FORCE MAJEURE AND OTHER EXCUSABLE DELAYS
The Contractor shall not be liable for any loss, damage, failure, inability and/or delay in delivery or performance or failure to deliver or perform due to the acts of any government; acts of civil or military authority; accidents; fires; wars; acts of terrorism; insurrections; civil disorders; floods; strikes or other labor disturbances or difficulties; epidemics; riots; shortages of fuel or power; breakdowns of machinery; acts of God; acts of Customer; failures in source of supply; or any other cause beyond the control of the Contractor; and the Contractor shall have the right to cancel the performance hereunder or suspend the performance or extend the date of performance hereunder if one or more of such contingencies prevents or delays performance.

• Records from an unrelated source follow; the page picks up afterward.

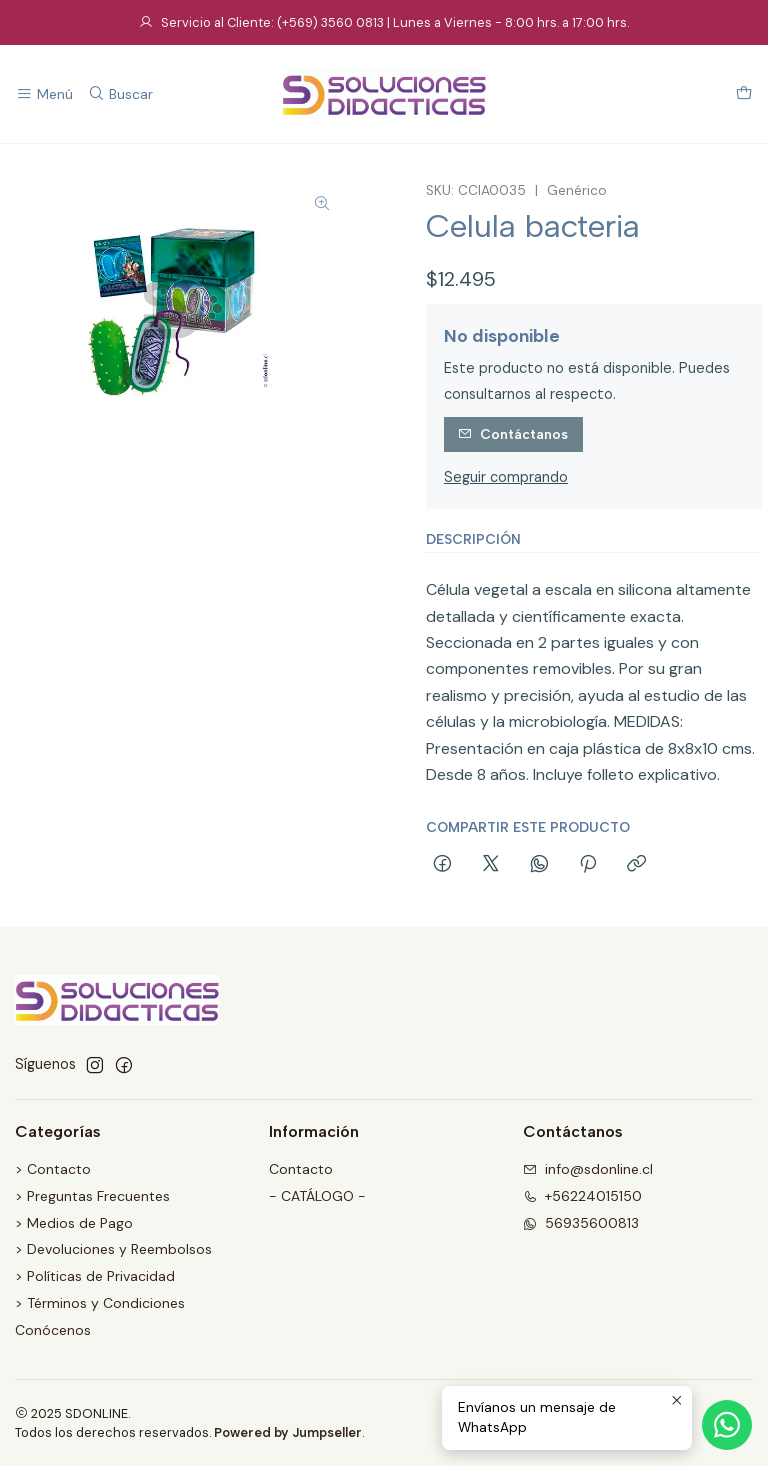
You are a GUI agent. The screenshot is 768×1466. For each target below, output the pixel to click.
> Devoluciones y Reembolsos (113, 1249)
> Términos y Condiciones (100, 1303)
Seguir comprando (506, 477)
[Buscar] (119, 94)
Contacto (301, 1169)
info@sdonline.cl (588, 1169)
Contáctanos (513, 434)
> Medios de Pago (74, 1223)
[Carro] (744, 94)
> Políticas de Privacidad (95, 1276)
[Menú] (44, 94)
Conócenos (53, 1330)
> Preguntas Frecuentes (92, 1196)
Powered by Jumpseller (288, 1432)
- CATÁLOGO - (317, 1196)
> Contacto (53, 1169)
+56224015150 (582, 1196)
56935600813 (581, 1223)
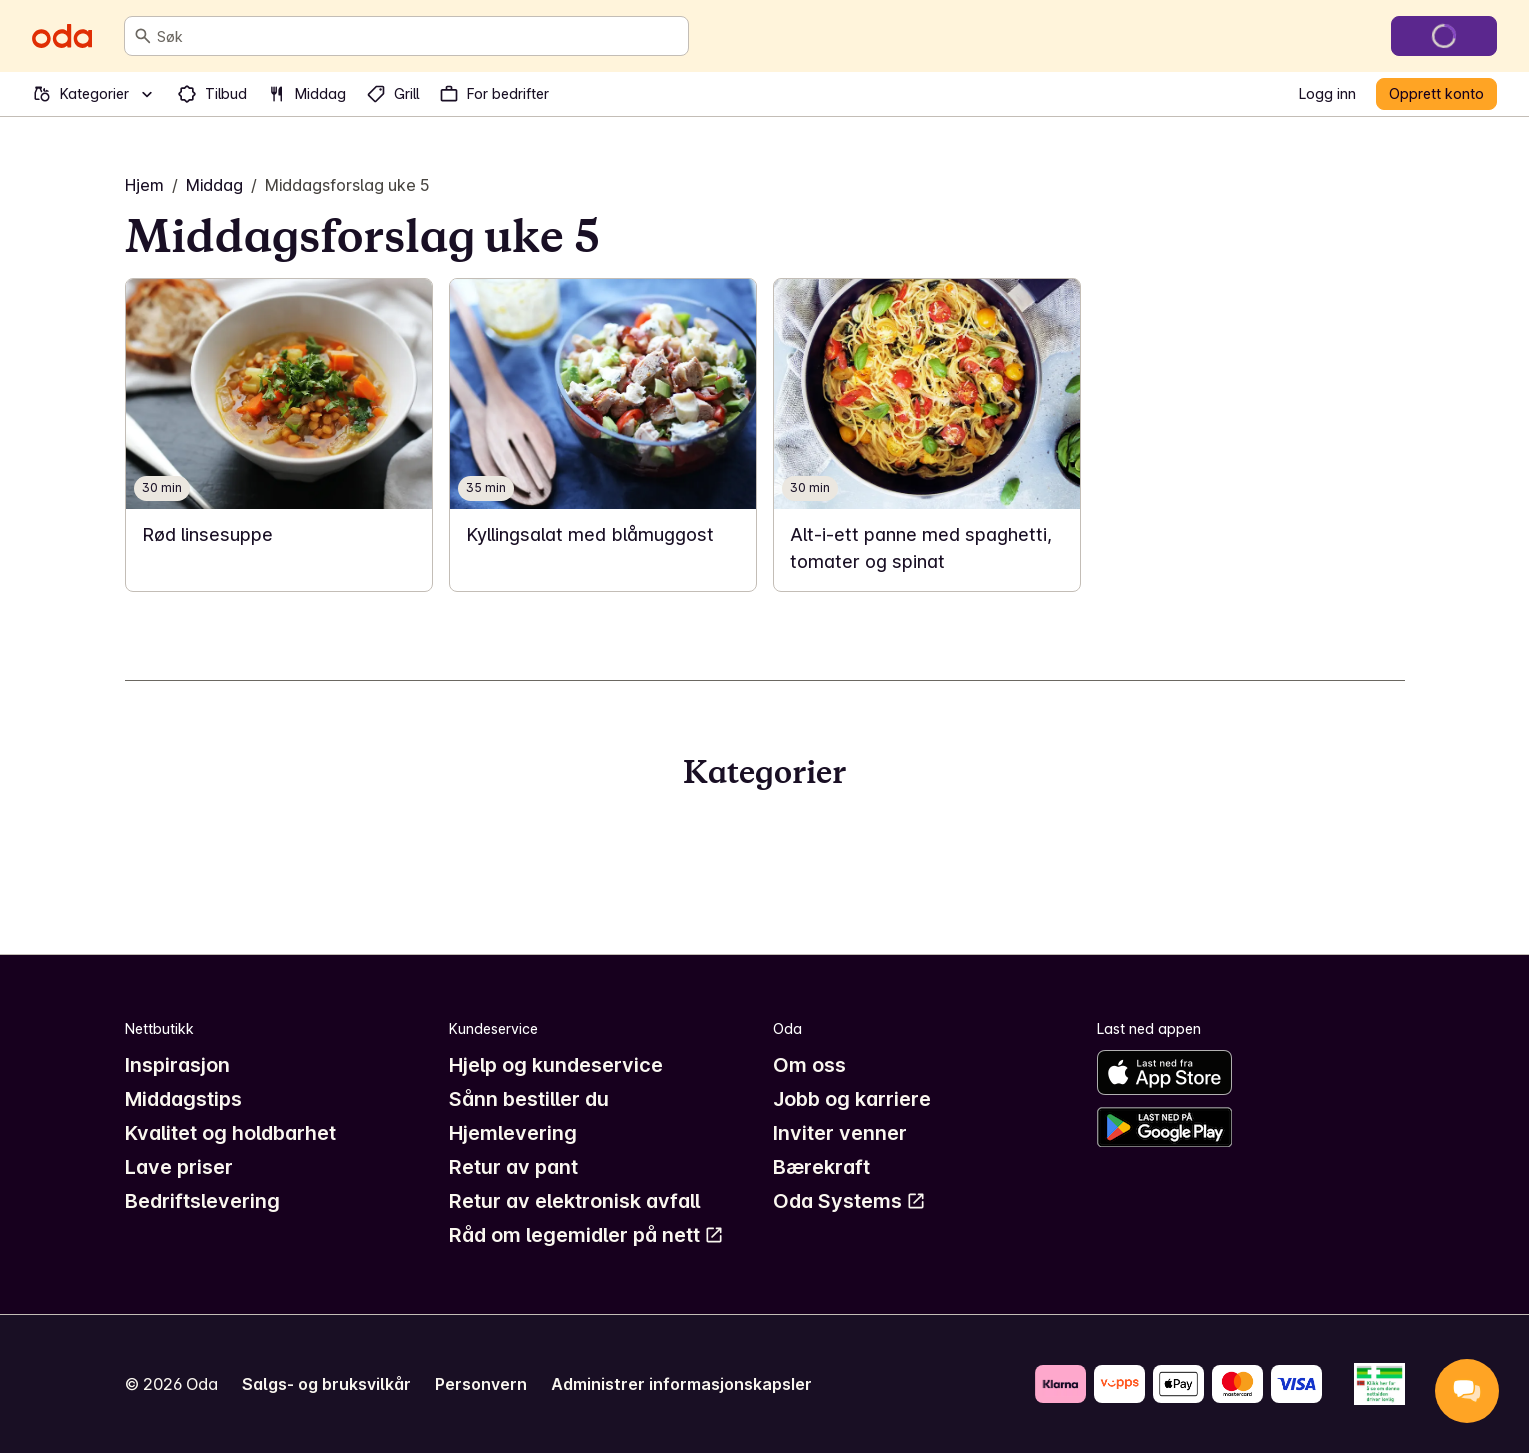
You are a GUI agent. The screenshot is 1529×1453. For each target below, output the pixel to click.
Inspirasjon (177, 1065)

All reasonable additional costs incurred by the Contractor as a consequence of any such suspension or extension of performance hereunder and any subsequent resumption or completion of the Service Work shall be reimbursed by Customer.
MISCELLANEOUS
Customer shall comply with all applicable laws, rules and regulations. None of Customer’s rights under the Contract shall be assigned or transferred by Customer to any other person or entity, whether by operation of law or otherwise, without the Contractor’s prior written approval. The failure of the Contractor to enforce any rights under the Contract shall not constitute a waiver of any such rights or any other rights under the Contract. The Contract shall be governed by and construed in accordance with the laws of the Commonwealth of Pennsylvania, notwithstanding any conflict of law provisions to the contrary, and all disputes arising under the Contract shall be resolved in the state courts of the Commonwealth of Pennsylvania or in the United States District Court for the Eastern District of Pennsylvania. All of the provisions of the Contract are separate and severable. If any of the provisions of the Contract are held to be invalid or unenforceable, such invalidity or unenforceability shall not affect the validity or enforceability of any other provision hereof. EACH PARTY EXPRESSLY WAIVES ALL RIGHTS TO A JURY TRIAL IN CONNECTION WITH ANY DISPUTE ARISING UNDER THE CONTRACT. The Contractor and Customer are each independent contractors and neither party shall be, nor represent itself to be, the franchiser, partner, broker, employee, servant, agent, or legal representative of the other party for any purpose whatsoever.These Conditions, plus the additional agreed upon terms of the Contract (relating only to price, time and location for performance, and technical specifications and scope of Service Work to be performed) and the terms and conditions of any software license agreement executed in writing by the Contractor and Customer and pertaining to software or other data provided In connection with the Service Work contain the entire agreement and understanding between the parties hereto with respect to the subject matter hereof and supersede all prior agreements and understandings relating to such subject matter. If a provision of these Conditions is at variance with necessary requirements of applicable law, then these Conditions shall be deemed to be amended to the minimum extent necessary to comply with such applicable law. No terms, conditions, representations, warranties or covenants contained in any correspondence, catalogue, or in any other form shall be applicable unless incorporated herein by express written agreement of the parties hereto.